#### [Task objective]
Look at each line below and count those with the word "Quick"; the answer is that number only.

#### [The data]
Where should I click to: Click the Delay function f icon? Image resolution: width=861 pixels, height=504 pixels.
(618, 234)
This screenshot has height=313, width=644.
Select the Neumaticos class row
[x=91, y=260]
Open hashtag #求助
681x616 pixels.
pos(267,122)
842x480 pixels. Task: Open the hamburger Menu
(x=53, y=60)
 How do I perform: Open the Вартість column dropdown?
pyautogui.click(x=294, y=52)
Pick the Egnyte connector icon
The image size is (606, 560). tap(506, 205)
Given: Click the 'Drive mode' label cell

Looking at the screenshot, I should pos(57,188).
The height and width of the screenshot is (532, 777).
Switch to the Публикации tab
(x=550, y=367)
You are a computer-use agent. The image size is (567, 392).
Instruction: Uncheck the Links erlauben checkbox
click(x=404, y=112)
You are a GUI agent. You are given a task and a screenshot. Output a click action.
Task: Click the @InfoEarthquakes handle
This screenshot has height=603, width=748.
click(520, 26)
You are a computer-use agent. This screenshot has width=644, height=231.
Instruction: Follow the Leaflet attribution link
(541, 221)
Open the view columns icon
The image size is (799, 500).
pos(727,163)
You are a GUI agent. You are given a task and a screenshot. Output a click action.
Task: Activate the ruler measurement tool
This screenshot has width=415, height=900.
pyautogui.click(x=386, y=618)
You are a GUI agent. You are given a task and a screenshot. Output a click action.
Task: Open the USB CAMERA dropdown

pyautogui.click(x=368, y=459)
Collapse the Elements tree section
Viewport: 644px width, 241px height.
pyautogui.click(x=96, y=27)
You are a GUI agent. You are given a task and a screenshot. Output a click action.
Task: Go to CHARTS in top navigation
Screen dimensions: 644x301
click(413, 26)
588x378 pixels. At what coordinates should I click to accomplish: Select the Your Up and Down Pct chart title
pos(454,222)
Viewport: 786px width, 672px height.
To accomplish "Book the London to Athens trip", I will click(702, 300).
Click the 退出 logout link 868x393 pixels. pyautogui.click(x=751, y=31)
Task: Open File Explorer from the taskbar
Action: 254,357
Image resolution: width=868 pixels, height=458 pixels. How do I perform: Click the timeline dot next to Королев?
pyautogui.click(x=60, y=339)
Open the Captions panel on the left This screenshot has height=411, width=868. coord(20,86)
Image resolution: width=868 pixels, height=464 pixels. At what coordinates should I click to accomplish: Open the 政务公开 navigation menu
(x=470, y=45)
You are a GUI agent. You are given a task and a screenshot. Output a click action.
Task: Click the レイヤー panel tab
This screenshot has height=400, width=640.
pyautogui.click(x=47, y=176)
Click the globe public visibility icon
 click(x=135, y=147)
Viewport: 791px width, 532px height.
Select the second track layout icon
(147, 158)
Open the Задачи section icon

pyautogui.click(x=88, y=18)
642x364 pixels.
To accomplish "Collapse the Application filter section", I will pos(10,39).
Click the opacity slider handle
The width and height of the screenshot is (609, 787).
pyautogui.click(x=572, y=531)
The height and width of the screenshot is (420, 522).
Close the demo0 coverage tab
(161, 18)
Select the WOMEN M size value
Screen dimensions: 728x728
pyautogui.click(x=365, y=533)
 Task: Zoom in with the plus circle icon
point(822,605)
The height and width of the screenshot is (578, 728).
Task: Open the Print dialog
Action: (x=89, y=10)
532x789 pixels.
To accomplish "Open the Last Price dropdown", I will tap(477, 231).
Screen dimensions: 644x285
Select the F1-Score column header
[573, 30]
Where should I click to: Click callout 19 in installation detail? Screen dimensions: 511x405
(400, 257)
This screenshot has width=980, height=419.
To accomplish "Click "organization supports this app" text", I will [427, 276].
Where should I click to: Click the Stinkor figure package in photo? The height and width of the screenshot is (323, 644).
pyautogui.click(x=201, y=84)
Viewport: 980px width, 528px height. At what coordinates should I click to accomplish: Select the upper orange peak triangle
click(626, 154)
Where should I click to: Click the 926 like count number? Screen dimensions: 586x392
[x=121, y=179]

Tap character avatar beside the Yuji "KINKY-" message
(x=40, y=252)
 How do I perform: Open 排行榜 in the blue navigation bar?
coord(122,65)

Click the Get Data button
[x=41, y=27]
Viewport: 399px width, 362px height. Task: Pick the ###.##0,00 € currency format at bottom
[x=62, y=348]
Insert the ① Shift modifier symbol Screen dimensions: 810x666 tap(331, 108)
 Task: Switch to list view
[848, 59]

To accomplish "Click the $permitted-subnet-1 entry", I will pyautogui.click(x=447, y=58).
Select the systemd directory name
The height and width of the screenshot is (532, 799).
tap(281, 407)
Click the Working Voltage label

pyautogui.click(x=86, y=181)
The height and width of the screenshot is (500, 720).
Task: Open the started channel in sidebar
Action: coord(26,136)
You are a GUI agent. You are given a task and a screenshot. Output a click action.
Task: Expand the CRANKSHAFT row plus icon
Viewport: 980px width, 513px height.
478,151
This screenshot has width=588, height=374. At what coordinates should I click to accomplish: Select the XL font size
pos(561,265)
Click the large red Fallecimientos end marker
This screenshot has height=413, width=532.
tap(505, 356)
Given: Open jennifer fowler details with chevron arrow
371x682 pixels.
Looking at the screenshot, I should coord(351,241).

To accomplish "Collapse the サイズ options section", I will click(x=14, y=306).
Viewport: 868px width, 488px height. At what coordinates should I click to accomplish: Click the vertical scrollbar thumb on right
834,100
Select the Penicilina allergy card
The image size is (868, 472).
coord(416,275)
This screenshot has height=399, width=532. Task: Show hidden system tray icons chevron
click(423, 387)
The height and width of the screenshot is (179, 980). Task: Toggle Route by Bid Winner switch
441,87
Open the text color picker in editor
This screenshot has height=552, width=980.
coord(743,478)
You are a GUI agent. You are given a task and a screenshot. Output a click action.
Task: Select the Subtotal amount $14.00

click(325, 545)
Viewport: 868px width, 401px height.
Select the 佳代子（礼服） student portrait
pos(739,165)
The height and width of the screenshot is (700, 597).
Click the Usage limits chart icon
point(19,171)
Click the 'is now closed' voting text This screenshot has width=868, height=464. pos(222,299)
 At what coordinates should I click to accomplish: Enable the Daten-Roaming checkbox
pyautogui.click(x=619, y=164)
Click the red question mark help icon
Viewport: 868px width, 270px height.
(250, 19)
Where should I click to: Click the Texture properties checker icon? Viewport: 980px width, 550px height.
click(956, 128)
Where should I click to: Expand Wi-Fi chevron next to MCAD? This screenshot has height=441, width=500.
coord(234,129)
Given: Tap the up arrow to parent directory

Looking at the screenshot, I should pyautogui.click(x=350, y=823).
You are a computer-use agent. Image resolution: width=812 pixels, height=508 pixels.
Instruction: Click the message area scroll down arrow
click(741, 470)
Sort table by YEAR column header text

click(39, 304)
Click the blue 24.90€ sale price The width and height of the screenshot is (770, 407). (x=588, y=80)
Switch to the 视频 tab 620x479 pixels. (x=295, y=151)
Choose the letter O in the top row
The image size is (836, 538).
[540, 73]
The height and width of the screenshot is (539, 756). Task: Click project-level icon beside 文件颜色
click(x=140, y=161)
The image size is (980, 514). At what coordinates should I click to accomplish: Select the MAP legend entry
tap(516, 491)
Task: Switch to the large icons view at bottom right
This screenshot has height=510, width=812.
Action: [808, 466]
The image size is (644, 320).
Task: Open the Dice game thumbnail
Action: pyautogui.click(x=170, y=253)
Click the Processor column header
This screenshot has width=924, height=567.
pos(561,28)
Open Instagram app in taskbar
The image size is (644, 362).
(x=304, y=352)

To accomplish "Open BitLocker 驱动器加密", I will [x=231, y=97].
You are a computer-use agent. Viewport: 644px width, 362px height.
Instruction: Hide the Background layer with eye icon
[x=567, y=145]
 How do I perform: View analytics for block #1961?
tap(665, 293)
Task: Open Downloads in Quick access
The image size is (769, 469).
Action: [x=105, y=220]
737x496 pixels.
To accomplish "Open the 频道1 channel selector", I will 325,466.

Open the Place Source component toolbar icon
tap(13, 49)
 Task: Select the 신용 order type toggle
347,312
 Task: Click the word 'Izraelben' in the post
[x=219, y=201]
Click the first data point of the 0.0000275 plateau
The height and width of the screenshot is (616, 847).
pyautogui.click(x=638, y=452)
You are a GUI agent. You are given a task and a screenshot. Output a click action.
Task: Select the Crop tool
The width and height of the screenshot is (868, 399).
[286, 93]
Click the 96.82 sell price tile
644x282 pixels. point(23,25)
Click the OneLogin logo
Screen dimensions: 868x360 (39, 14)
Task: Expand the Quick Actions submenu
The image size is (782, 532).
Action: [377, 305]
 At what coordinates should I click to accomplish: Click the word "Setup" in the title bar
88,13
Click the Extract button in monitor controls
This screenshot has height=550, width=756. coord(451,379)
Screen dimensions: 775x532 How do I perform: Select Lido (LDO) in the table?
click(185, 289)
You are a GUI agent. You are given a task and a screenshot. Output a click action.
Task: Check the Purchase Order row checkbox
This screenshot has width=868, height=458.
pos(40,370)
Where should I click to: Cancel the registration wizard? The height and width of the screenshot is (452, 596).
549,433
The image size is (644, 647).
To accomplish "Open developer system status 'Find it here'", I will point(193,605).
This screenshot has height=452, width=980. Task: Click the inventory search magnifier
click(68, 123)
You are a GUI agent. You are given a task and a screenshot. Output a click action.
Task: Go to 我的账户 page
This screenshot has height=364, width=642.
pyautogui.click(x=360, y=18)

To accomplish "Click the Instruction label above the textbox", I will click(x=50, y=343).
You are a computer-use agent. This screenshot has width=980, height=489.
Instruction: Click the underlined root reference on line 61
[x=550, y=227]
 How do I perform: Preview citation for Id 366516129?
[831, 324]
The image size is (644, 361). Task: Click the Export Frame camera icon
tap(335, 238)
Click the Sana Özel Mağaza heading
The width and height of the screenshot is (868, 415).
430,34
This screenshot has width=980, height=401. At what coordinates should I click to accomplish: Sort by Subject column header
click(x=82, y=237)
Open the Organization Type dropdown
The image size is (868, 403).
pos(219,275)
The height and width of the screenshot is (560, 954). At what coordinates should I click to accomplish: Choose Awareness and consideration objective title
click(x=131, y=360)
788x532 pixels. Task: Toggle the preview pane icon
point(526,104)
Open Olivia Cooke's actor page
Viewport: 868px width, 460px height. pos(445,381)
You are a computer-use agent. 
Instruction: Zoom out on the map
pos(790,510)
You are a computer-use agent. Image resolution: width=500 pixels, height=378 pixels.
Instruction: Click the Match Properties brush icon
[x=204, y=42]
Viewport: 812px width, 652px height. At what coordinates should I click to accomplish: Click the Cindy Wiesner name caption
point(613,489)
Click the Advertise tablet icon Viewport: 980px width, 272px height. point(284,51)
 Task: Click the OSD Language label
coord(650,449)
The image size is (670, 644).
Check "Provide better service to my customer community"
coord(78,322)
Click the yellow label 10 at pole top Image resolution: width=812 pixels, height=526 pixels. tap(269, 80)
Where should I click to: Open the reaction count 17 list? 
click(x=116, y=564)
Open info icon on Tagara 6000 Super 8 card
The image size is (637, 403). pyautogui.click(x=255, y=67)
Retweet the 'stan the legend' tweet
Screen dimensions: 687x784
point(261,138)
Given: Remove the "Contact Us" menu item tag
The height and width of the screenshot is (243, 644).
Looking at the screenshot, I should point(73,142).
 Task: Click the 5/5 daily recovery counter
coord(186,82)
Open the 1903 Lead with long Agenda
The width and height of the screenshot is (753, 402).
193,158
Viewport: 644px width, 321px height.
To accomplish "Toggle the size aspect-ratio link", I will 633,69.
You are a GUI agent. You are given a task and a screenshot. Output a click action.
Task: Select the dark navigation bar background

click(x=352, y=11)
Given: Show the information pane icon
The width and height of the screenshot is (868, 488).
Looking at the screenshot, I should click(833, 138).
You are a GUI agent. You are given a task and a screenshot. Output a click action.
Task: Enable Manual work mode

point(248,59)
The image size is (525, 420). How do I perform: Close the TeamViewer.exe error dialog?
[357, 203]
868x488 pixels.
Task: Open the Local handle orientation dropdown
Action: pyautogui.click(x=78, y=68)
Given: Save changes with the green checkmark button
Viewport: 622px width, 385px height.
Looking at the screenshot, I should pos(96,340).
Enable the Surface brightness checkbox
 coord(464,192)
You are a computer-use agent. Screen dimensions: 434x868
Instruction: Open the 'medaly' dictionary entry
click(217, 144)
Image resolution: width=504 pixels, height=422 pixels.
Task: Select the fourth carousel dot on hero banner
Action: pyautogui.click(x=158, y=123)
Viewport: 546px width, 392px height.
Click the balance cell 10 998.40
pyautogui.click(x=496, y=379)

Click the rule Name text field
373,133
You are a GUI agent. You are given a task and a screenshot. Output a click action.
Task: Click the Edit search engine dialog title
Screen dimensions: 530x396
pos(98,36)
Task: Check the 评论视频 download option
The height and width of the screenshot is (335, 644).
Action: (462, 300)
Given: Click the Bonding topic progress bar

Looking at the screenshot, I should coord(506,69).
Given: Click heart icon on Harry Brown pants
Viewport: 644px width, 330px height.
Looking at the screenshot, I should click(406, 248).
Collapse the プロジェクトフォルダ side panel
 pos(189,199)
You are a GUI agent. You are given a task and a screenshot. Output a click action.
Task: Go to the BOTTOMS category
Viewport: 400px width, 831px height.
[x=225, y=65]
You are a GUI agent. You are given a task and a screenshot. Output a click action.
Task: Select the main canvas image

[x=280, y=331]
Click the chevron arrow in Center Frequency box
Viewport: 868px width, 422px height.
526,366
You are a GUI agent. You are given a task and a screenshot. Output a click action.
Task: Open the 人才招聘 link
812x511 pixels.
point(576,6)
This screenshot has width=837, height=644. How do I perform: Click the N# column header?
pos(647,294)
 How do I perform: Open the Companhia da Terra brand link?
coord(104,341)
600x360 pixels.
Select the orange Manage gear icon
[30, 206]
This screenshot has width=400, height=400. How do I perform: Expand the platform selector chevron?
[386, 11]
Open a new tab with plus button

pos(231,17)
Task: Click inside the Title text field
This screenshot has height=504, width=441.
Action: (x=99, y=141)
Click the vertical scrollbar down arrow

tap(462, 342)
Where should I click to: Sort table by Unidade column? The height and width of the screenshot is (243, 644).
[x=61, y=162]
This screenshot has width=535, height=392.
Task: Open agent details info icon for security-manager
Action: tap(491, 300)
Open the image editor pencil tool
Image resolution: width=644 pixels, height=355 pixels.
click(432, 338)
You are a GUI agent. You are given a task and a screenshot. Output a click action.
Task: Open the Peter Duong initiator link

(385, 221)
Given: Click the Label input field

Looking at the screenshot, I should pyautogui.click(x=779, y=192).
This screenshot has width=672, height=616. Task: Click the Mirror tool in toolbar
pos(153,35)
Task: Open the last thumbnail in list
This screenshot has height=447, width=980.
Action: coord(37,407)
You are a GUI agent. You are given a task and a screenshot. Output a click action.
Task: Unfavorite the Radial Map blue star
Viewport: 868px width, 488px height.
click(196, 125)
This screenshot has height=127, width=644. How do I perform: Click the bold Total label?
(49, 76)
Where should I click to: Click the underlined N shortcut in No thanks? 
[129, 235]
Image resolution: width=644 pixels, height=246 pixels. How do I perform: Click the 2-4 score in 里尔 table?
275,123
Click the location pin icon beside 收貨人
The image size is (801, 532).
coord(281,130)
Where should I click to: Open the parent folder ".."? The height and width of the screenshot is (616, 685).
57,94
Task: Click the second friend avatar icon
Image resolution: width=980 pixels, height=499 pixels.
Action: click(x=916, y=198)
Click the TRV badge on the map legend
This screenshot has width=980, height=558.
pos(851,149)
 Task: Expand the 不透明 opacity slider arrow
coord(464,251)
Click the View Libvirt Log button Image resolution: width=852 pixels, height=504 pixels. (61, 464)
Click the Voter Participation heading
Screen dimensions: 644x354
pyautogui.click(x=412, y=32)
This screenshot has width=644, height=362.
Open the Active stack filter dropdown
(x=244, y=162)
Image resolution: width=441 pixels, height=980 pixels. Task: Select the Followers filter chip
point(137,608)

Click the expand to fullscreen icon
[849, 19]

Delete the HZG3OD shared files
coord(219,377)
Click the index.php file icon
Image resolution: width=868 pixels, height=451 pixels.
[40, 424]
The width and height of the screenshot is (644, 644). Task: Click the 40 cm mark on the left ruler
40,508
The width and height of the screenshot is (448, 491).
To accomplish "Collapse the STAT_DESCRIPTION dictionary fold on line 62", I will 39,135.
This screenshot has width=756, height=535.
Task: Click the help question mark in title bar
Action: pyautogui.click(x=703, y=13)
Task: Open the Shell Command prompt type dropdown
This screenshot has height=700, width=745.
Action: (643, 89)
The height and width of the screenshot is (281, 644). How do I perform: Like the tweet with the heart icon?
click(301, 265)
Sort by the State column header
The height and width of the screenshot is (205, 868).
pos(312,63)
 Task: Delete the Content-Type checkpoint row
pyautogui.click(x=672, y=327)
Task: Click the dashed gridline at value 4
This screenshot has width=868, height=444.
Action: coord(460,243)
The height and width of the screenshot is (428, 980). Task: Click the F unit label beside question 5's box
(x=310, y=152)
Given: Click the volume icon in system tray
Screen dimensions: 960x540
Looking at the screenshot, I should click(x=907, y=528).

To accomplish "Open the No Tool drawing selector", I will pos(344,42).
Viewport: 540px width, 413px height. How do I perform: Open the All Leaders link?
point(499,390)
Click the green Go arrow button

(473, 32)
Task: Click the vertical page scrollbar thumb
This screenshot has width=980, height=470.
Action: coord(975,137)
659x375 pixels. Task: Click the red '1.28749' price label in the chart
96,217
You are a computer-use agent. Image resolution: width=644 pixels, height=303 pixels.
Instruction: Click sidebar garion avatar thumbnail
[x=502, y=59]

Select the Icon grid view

#### [Expected answer]
2